(Description of the task): In the forum thread about AKC registration papers below, list every distinct name that appears as a post heading, counting each name once.

(Provided passage):

****************************************

Many breeders keep AKC registration papers until proof of spay or neuter is returned, per the purchase contract.


----------



## Thumper

> Many breeders keep AKC registration papers until proof of spay or neuter is returned, per the purchase contract.


That's a bit surprising, most breeders are protected via contract and the papers can be easily given with limited at the onset of the transaction. I would be skeptical of this, but that's just me...and from now on, I definately would never agree to that. This is the third time I've heard of papers not being sent after spay/neuter.

I just don't think it matters if one chooses to do agility or other limited sport, just that the papers were promised in contract. I don't think Joanne should be discouraged from her rights to them, I didn't mean to imply anything was said as such.

Kara


----------



## Havtahava

For agility and other AKC sports, you would need the registration number to enter, and I don't think most breeders give out that info if they don't have papers, which is why I asked.


----------



## Melissa Miller

Don't worry about me being sued. Ill be ok. And its only slander if its not true, correct? People need to know about situations like this and as long as its not an outright attack, I don't mind people posting about their situations. If I see something that scares me, I will delete it. 

Thanks
Melissa


----------



## Leeann

Wow this really shocks me, this is the first time I have heard of someone not getting pappers.

Kara - I was surprised when I read you got Gucci's papers up front. Most of the breeders I talked to wanted proof of spay/neuter before they would release the paper. When I got Riley I did get his registration # but no papers until he was fixed. Hmmm I never looked into if I needed the papers where I had the number? But then again anyone could make up a number.

Lina - I think I have to agree with you on your post, not just for fear but for the fact that even the best breeders are going to have a health issue at some point and by one person bashing them instead of looking at what they did to prevent any more issues in the future can be harmful to them. I think everyone on this forum does the best we can to educate each other and new people in hopes that they get a great puppy.


----------



## Thumper

This makes the third time I've heard of someone that was "promised" paperwork that never got it!!  Its a shame. I really hope this is a miscommunication and he sends the papers to Joanne.

I think it is a scam for backyard breeders to say that the dog is registered to get more $$ and then never send papers. I'm sure there are breeders that DO keep their word, but always a few crooks. I guess I've only heard of the crooks so far, but I see that others have had a good experience with this.

We paid for full registration on Gucci, and my husband negotiated that one. I didn't even realize it until I went to mail in her stuff, he forgot to tell me! lol......we didnt' want to breed,but the right to show. My husband was a bit hung up on wanting full registration on a purebred dog.

****************************************

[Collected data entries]
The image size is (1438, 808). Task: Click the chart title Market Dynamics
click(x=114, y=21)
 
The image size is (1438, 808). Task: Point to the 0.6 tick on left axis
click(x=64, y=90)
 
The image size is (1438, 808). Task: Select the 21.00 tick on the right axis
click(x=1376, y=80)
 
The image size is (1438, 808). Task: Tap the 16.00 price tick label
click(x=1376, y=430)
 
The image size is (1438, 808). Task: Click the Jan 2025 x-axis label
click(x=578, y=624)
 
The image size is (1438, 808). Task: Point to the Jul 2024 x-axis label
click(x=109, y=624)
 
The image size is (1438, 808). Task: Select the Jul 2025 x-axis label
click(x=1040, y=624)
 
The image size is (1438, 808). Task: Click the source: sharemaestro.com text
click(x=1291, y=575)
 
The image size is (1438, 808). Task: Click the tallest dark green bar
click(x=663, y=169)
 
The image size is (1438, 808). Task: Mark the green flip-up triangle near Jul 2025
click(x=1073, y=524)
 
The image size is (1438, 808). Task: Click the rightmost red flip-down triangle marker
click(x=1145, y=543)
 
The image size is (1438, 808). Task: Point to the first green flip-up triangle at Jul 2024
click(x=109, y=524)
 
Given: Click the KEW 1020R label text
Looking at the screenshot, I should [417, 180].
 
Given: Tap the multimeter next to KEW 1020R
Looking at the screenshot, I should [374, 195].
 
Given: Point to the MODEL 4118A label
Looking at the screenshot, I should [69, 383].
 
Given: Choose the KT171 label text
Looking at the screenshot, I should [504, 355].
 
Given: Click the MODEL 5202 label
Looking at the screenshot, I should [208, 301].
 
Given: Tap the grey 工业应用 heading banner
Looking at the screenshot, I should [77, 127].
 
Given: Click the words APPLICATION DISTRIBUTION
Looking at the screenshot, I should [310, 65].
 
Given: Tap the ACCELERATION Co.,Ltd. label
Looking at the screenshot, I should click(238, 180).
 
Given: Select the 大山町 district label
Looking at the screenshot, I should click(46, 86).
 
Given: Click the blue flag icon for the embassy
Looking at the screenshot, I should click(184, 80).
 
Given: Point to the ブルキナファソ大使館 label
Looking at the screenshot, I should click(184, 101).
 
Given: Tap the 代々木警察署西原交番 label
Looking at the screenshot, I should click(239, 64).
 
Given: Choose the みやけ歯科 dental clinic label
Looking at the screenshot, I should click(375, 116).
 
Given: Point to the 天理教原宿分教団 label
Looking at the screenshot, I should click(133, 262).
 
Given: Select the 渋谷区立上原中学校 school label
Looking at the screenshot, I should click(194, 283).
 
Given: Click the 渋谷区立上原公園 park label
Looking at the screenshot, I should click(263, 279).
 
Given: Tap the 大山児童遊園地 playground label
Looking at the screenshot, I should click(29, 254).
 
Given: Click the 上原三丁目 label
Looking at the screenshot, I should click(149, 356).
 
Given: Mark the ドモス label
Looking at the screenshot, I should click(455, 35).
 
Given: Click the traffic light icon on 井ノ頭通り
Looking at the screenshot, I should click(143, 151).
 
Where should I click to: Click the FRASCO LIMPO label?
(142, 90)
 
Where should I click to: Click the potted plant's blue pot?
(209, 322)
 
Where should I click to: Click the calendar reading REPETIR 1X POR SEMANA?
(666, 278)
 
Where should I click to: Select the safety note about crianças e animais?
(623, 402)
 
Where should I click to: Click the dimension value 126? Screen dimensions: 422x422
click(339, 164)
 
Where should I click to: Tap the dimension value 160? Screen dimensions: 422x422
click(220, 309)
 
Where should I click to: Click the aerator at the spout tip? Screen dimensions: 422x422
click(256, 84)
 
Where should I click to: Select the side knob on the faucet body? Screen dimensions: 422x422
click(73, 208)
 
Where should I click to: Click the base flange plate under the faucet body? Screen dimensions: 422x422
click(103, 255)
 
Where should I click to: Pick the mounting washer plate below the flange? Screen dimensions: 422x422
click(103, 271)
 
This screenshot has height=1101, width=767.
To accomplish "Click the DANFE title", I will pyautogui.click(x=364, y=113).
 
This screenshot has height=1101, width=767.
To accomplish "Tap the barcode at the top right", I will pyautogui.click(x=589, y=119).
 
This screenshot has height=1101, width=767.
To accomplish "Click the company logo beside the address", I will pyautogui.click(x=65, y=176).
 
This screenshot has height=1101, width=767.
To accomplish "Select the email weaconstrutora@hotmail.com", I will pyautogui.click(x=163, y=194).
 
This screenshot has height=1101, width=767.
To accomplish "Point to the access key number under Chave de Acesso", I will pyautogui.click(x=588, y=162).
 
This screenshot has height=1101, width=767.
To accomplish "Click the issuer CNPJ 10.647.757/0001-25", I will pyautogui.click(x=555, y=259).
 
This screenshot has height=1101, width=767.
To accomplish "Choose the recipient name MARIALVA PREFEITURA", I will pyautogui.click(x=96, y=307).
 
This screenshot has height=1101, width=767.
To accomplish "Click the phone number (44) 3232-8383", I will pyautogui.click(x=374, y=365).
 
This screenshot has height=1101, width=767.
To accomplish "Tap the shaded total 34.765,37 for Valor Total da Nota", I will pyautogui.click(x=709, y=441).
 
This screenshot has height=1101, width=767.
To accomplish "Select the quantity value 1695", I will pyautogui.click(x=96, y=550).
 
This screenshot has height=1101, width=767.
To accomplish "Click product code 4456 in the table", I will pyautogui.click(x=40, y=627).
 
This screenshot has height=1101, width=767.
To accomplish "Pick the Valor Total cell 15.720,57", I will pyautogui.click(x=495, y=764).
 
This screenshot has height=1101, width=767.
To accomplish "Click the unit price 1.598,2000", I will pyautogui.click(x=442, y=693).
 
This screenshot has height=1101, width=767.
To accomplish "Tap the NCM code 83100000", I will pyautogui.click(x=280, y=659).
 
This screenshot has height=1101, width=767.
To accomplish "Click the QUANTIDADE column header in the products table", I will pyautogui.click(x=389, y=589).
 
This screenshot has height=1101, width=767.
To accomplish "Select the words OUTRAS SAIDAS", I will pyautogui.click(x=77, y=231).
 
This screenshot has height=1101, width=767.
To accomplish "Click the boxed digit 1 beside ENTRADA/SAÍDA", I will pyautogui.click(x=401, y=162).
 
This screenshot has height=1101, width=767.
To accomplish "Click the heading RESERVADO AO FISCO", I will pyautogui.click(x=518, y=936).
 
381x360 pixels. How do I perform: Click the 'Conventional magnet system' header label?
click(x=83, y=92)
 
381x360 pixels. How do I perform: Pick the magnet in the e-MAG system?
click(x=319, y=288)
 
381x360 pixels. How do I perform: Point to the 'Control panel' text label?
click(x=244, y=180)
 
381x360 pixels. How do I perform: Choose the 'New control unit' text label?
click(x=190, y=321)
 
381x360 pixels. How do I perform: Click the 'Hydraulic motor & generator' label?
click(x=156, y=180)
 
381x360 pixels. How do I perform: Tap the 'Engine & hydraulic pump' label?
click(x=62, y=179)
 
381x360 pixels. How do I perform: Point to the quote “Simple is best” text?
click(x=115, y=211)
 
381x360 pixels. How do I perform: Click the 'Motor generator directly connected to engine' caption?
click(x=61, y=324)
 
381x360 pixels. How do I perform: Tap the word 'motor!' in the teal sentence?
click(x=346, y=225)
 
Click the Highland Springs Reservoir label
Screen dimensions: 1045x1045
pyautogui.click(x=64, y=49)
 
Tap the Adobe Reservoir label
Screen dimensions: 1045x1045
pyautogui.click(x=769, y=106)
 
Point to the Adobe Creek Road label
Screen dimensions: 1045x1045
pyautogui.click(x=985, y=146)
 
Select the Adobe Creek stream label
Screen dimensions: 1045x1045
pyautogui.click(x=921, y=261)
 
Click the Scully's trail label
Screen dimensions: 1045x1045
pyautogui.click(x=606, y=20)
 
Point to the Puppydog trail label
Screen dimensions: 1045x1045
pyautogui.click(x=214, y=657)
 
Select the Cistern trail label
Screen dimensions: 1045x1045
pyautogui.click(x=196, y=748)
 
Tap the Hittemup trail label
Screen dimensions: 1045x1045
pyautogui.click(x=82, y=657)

****************************************

(Exercise result): Thumper, Havtahava, Melissa Miller, Leeann